Com muitos milhões de habitantes (será que o Censo 2024 terá condições de estimar a população de Angola, e particularmente a de Luanda???) desigualmente distribuídos (para não variar) pelos mais de 2 mil km², esta Mãezona de tantos filhos, de todos os cantos do país, e do mundo, vem sendo muito mal-tratada, abusada, desrespeitada!
E para cúmulo, nem sequer tem direito a ver o seu / nosso dia considerado Feriado Municipal! Por quê?
Porque não tem/temos direito à consagração do Dia da Cidade como feriado municipal/local… será o já conhecido ‘medo dos ajuntamentos’, do que podemos fazer quando nos juntamos? ‘Eles’ lá têm as suas razões para não criarem o estatuto de Feriado Municipal para esta e outras cidades.
Mas e nós, no caso, os kalús? Porque não exigimos que o Dia da nossa Cidade seja feriado, permitindo a realização de actividades que reforcem laços de co-pertencimento e de comprometimento com o interesse colectivo e o bem-público, que permitam a identificação de soluções, das quais nós fazemos parte, que contribuam para prevenir, solucionar, ou minimizar alguns, ou muitos, dos problemas com que nos confrontamos neste nosso dia a dia na cidade?
Talvez muitos de nós, não valorizassem, ou nem aproveitassem esse feriado nesse sentido, o da acção colectiva, o de ‘estar junto’. E isso devido a várias razões. A maioria, certamente pela condição de destituição que impõe uma urgência e uma limitação no uso do tempo, da energia e dos parcos recursos disponíveis para resposta às necessidades mais básicas de sobrevivência. Outros, porque o individualismo crescente desta fase da modernidade global, exacerbado pelas redes sociais (que, ao contrário de aproximarem mesmo o que está longe, mas têm individualizado, afastado, isolado mesmo quem está ao lado), inibe ou torna cada vez mais difícil a acção colectiva e a tão falada “participação”, porque esta implica um sério compromisso com o sentido do colectivo, do bem-público, do interesse geral…
Mas era importante ser reconhecido esse direito, e termos o nosso Feriado Municipal. A sua criação tornar-se-ia uma oportunidade para quem quisesse, e pudesse, aproveitá-lo no sentido de valorizar, divulgar e preservar a história e a cultura da cidade, através de diversos eventos culturais e comunitários, fortalecendo o sentimento de co-pertencimento e orgulho pela cidade, estimulando a unidade e a coesão social, proporcionando momentos de descanso de lazer e redução do stress da vida urbana… Seriam contribuições para promover a identidade cultural da cidade e construir a nossa kaluandice!
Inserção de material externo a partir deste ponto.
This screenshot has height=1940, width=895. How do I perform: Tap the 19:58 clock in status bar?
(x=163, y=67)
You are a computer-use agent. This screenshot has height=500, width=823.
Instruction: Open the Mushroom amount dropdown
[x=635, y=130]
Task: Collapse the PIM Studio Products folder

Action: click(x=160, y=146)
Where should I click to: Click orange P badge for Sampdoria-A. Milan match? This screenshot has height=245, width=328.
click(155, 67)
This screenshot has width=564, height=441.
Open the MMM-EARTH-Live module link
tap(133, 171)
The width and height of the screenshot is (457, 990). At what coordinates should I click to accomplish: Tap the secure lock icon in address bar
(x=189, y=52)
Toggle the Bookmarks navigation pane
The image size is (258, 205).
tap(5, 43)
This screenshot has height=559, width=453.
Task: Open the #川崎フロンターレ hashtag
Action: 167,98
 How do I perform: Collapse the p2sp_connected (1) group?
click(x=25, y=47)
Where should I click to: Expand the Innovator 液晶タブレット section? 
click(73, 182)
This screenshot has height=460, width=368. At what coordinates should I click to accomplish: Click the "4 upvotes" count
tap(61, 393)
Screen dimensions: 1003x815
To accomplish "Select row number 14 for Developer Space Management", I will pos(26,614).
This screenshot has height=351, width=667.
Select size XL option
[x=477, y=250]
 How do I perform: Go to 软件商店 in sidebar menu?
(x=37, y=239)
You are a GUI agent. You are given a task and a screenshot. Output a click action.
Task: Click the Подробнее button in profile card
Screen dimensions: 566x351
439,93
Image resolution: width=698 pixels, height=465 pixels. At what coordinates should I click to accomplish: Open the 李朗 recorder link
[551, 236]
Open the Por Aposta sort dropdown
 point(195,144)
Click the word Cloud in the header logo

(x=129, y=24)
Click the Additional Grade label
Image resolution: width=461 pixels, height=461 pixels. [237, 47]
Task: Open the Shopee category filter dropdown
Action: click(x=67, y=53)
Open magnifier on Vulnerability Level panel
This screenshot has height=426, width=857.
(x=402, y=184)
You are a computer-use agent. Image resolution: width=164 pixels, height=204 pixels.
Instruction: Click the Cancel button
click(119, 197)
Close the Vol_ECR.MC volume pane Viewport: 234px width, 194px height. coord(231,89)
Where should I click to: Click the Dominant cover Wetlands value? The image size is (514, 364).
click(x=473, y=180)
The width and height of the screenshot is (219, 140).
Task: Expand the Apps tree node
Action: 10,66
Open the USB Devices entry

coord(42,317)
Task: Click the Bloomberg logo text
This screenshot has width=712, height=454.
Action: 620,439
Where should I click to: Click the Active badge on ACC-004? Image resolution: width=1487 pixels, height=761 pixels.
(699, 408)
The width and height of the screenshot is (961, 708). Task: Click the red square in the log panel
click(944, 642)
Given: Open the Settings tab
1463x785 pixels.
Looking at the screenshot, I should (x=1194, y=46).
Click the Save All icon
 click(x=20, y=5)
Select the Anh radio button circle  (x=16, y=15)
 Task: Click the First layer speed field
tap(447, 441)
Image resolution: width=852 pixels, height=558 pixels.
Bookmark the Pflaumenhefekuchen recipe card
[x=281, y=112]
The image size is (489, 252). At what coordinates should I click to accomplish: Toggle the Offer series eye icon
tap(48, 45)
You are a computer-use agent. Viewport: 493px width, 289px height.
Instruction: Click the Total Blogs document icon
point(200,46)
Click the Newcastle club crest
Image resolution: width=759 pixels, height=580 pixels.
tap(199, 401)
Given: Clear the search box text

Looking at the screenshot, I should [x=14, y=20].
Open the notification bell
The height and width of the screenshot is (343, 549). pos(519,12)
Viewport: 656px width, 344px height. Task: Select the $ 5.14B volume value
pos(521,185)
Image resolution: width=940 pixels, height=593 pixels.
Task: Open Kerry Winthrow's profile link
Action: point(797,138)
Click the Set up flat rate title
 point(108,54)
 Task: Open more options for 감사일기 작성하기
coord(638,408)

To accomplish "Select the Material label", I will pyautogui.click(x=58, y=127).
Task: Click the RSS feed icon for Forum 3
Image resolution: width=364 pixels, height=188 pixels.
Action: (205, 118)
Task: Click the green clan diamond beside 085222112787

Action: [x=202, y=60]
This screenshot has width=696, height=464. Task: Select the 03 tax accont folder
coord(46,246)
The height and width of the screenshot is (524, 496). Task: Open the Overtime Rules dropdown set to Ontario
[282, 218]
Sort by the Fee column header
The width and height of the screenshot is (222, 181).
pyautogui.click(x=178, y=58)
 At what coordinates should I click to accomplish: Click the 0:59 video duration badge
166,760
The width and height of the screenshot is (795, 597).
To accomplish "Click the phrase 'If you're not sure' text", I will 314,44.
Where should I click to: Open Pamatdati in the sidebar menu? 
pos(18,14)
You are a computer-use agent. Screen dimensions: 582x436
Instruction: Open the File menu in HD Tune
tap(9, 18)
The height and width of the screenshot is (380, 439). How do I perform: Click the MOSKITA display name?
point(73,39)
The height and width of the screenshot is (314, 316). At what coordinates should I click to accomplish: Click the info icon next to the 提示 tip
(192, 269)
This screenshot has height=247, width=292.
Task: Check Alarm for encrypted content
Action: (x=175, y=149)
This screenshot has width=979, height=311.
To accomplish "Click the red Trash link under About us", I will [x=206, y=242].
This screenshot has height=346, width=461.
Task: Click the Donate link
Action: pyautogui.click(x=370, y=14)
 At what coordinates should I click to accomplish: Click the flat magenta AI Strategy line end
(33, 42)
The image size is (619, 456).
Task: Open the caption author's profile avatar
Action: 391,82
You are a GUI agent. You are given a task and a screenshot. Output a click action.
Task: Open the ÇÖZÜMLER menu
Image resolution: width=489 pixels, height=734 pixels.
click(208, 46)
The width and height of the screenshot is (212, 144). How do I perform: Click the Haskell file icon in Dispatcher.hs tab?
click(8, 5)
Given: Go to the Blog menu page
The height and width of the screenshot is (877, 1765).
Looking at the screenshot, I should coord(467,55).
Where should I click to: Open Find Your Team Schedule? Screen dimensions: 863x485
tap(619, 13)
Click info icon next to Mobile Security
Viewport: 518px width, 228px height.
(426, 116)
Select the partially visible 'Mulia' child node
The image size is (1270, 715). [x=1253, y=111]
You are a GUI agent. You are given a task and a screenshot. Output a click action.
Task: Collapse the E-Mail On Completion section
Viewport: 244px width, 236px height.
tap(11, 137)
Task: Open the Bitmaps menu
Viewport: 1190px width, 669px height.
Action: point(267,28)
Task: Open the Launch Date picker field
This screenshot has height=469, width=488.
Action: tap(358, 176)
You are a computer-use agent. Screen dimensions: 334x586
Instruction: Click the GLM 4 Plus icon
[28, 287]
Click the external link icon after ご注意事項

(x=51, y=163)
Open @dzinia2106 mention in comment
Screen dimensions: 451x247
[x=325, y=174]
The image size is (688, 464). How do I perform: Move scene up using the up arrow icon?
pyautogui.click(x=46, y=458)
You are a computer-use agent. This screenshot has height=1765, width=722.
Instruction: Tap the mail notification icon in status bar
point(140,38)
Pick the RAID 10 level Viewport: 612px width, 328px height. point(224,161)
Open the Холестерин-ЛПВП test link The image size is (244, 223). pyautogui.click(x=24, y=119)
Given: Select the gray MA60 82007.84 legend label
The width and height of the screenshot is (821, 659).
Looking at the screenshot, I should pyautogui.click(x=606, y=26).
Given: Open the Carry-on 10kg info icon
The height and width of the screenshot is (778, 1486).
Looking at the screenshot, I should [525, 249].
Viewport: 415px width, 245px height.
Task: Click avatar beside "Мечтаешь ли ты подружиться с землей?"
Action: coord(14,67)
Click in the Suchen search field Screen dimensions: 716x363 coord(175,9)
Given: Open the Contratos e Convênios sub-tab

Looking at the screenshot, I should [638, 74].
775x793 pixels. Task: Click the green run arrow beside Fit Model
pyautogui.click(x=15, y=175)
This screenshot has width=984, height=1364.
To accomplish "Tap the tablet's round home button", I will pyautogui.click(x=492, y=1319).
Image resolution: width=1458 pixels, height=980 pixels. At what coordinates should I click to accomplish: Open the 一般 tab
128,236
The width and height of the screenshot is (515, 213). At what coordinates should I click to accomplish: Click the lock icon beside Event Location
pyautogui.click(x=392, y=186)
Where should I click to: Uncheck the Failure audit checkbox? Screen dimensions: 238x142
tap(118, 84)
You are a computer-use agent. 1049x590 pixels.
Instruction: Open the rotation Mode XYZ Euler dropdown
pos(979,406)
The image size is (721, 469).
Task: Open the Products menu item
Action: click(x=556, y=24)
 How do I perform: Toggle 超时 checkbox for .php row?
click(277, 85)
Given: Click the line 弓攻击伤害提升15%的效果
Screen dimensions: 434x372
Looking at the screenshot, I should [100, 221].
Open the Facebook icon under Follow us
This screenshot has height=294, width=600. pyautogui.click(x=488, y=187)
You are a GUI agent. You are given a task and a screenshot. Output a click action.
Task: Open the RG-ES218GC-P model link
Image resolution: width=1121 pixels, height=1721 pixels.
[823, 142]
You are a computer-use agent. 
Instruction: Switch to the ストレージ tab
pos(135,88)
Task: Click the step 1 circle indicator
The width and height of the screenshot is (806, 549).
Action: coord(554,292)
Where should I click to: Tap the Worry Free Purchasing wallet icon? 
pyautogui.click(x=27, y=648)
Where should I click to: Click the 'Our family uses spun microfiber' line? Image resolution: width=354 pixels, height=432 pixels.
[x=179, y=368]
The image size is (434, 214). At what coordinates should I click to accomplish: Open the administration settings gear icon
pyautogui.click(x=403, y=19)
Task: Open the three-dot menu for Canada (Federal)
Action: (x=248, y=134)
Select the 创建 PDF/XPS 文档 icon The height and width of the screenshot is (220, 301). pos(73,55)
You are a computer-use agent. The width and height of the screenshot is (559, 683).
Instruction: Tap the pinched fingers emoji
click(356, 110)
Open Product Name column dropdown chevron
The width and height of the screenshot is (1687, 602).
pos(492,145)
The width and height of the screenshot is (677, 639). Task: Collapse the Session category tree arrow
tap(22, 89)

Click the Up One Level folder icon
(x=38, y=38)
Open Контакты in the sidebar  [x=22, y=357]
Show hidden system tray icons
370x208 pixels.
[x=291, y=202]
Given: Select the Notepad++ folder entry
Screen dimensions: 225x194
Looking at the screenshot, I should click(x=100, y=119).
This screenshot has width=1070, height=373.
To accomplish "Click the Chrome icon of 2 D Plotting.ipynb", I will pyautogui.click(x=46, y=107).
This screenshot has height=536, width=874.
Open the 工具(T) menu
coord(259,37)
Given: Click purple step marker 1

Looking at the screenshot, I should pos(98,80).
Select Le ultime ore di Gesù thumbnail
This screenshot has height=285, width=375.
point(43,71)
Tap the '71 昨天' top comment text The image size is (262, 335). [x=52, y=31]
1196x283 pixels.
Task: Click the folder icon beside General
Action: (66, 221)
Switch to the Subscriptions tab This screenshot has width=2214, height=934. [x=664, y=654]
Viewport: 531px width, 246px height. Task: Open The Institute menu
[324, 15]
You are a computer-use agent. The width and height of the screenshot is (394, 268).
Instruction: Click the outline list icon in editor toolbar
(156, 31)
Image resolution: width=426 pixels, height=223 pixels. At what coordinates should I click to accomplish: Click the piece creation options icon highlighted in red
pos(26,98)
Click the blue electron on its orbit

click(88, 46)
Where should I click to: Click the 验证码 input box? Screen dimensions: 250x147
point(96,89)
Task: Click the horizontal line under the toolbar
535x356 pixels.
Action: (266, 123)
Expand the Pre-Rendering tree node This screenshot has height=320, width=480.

E ajudaria certamente a resolver algumas das nossas muitas makas!
Vamos juntos organizar uma campanha para que, em 2026, o Dia da Cidade seja Feriado Municipal?
Juntos, Podemos!
(1) Luanda é uma palavra da língua nacional Kimbundo; a atribuição deste nome à cidade parece ter sido devido ao facto de os habitantes da Ilha (de Luanda) serem chamados de Axiluanda, singular de Muxiluandas, que significa os lançadores de rede, ou seja, os pescadores. Outra origem remete à palavra “loando”, que é uma esteira feita de caniços.